Functional Programming in python
is a bit frowned upon and in general it seems to be preferred to build new columns using iterations using for loops. Nevertheless functions like map, filter and apply exist and I find no problem in using them to a similar extend like I would with R
dot .
and line breaks \
can be used similar to the R pipe operator %>%
There are some implementations for pipes in python
but to me they are really ugly because they require you to put the whole pipe sequence in brackets which kind of breaks up the whole python
coding style which usually avoids having to put matching openeing and closing brackets spanning over multiple lines. However using the .

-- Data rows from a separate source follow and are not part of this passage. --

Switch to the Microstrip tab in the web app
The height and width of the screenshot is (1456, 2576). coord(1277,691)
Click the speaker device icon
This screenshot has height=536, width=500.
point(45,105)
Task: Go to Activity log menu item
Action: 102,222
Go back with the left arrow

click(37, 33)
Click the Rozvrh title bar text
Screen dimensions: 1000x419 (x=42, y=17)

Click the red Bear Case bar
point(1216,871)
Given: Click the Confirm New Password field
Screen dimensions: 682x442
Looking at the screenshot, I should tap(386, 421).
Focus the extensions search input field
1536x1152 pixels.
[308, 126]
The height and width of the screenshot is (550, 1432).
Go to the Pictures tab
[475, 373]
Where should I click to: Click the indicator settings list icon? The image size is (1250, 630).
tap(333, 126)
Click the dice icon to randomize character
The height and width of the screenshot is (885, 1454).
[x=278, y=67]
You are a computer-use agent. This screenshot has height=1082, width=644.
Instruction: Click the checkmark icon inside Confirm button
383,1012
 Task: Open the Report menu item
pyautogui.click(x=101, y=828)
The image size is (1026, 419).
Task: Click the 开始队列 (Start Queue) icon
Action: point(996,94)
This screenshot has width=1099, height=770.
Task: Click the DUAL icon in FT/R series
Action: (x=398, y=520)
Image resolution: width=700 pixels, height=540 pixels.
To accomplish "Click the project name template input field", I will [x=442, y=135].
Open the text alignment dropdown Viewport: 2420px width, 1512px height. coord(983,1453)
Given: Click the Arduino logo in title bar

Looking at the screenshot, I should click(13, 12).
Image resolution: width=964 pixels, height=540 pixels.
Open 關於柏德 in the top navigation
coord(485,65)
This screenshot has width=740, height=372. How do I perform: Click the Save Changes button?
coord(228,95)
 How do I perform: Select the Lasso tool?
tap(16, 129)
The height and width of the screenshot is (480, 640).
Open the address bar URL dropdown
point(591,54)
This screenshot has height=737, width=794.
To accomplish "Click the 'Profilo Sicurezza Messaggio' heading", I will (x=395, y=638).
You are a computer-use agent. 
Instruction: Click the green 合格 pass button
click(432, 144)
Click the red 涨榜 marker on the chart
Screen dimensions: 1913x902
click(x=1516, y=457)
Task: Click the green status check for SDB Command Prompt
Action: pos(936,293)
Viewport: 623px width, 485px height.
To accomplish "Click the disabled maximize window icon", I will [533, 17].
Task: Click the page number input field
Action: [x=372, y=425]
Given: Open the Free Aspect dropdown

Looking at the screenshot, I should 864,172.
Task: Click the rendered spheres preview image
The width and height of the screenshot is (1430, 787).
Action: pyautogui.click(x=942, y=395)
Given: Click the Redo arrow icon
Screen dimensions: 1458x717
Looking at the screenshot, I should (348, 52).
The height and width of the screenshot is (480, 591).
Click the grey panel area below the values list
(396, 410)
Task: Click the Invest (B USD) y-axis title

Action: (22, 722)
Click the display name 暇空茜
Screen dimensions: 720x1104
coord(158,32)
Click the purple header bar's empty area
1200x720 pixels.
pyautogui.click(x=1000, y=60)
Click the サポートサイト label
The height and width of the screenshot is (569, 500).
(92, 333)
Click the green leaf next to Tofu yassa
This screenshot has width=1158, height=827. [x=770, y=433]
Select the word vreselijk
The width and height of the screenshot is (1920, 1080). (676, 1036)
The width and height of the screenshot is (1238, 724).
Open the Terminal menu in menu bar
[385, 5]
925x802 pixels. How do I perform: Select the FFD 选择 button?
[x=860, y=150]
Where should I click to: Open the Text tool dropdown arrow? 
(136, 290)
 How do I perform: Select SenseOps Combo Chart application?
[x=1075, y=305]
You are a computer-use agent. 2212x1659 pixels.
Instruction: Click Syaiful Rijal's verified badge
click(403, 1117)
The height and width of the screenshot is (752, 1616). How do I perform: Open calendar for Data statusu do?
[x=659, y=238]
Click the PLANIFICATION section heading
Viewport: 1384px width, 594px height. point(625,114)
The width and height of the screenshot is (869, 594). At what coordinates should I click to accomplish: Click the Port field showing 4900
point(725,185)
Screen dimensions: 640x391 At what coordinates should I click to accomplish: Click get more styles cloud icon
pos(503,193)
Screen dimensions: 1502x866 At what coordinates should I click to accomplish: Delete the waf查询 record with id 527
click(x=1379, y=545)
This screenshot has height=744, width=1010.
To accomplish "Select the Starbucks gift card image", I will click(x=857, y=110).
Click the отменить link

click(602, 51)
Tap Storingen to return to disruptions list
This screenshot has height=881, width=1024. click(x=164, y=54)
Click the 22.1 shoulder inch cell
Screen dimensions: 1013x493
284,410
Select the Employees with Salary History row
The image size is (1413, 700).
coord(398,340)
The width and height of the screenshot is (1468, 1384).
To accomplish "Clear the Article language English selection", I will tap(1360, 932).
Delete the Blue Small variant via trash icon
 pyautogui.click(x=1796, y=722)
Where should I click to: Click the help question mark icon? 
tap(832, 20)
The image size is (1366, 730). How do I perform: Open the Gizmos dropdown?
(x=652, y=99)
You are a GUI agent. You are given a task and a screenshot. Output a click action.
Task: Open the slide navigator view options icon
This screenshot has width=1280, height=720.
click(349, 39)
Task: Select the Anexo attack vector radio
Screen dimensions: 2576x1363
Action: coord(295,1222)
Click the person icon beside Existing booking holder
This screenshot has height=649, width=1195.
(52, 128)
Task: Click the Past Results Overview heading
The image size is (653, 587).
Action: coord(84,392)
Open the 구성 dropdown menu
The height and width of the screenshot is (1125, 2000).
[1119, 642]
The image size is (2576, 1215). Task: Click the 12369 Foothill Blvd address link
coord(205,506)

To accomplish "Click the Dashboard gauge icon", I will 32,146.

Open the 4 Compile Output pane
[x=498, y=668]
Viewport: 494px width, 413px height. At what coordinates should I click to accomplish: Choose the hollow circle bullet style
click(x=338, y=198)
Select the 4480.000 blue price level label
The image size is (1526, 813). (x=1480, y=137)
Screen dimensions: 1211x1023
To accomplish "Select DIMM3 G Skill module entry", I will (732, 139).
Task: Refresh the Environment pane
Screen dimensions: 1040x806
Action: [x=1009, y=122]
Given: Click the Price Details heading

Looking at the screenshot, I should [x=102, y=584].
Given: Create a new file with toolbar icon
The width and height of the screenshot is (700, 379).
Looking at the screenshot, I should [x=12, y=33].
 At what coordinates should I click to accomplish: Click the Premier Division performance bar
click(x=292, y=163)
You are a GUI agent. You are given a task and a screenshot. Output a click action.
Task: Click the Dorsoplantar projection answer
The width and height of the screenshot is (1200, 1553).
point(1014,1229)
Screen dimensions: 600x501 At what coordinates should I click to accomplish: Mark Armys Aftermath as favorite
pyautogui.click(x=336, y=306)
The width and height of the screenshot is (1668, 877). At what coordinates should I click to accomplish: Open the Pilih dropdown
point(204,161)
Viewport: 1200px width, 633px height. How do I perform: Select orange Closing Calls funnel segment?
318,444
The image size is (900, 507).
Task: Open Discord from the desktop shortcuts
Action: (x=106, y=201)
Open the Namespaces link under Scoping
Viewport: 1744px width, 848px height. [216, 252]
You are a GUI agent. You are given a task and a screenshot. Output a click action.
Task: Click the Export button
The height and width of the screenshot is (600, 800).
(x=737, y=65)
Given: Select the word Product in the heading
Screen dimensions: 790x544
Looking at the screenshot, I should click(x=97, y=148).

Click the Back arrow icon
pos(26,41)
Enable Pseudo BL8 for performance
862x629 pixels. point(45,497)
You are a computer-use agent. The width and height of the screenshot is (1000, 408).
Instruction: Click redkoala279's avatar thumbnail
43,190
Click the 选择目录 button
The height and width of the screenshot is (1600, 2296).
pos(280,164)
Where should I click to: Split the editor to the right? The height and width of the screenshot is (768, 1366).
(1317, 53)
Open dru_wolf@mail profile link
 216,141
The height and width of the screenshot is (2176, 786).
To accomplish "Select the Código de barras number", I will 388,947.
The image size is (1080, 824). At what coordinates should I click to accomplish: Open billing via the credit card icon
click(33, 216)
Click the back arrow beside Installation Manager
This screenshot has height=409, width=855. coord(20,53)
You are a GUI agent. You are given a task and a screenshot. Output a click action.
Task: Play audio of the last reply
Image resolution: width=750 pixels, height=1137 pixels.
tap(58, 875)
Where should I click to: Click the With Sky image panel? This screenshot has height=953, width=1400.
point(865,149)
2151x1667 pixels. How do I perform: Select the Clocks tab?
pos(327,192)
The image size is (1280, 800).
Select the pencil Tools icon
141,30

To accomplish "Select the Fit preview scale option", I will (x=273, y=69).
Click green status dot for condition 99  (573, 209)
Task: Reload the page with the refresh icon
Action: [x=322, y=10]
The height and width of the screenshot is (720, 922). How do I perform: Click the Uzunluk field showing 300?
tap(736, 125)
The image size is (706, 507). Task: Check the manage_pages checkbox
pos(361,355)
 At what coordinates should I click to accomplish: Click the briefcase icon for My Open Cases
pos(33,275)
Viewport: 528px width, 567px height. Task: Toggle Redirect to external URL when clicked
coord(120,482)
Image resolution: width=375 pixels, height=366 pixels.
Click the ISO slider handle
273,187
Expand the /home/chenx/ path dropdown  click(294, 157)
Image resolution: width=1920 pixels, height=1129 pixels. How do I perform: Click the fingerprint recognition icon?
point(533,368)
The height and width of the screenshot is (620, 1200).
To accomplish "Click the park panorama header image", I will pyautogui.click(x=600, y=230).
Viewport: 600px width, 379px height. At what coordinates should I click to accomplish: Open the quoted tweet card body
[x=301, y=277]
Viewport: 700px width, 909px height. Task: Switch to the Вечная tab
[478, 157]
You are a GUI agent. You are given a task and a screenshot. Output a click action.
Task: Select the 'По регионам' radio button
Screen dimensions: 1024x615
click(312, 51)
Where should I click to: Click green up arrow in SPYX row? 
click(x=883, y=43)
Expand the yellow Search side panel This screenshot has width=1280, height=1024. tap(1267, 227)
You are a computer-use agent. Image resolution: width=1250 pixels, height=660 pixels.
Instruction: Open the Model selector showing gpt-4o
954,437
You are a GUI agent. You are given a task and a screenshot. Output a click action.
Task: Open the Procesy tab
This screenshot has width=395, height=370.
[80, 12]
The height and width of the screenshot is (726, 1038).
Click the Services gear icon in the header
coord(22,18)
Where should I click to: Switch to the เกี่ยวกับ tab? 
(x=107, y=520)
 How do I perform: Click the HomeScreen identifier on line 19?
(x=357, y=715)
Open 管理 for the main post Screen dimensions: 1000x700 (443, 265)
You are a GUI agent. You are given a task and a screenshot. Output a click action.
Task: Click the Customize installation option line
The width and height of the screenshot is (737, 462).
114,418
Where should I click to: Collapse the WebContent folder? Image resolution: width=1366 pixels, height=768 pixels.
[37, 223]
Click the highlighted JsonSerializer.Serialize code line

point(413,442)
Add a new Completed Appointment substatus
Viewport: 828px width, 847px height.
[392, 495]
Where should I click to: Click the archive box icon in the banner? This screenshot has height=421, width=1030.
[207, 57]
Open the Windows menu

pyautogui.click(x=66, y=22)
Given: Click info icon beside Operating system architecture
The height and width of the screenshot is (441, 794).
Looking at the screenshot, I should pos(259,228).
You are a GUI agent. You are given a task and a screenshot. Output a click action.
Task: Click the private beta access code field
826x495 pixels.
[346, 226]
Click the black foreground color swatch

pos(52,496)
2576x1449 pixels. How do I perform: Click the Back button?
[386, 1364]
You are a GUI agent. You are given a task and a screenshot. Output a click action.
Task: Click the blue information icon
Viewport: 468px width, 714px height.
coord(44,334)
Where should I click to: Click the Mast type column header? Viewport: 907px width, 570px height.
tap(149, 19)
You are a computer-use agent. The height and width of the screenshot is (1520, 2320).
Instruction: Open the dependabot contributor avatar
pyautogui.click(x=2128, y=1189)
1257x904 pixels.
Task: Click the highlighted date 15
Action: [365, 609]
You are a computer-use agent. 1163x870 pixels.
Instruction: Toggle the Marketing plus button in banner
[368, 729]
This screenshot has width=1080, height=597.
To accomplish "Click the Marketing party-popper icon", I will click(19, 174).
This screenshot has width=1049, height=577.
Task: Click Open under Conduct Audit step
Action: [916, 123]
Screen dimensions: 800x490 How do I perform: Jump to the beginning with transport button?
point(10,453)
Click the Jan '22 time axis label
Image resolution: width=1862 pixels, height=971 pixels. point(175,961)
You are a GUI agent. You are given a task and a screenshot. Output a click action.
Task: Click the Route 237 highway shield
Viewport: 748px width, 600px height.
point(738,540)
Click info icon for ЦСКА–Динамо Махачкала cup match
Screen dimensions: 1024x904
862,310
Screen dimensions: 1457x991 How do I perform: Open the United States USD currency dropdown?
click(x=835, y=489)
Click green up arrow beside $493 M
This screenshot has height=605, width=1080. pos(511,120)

operator and code line breaks \
signifier we can do something very similar to the pipes in R
.
Let’s string together some commands we find in the pandas
documentation R vs dplyr section.
df_trans = df.loc[ : , ['species', 'sepal_length', 'sepal_width']] \
.query('sepal_length >= 4.7') \
.groupby('species') \
.mean() \
.rename( axis = 'columns'
, mapper = lambda x: 'mean_' + x ) \
.assign( sepal_ratio_of_means = lambda x: x['mean_sepal_length'] / x['mean_sepal_width'] )
df_trans
mean_sepal_length | mean_sepal_width | sepal_ratio_of_means | |
---|---|---|---|
species | |||
setosa | 5.119512 | 3.504878 | 1.460682 |
versicolor | 5.936000 | 2.770000 | 2.142960 |
virginica | 6.588000 | 2.974000 | 2.215198 |
I think this reads really beautifully much better than the awkward pipe operator in R
. There are some setbacks to this approach though.
- there is no ‘.’ operator that allows you to reference the piped object from within the pipe
- we have to use the full df[‘column’] reference to call a column vector and cannot use the unquoted column name as in
dplyr
- if we want to reference a column that has only been created inside the pipe we need to use a lambda function to reference it or start a new pipe.
Using multiple columns to calculate a new one
Using vectorized calculations
df_trans = df \
.assign( petal_ratio = df['petal_width'] / df['petal_length']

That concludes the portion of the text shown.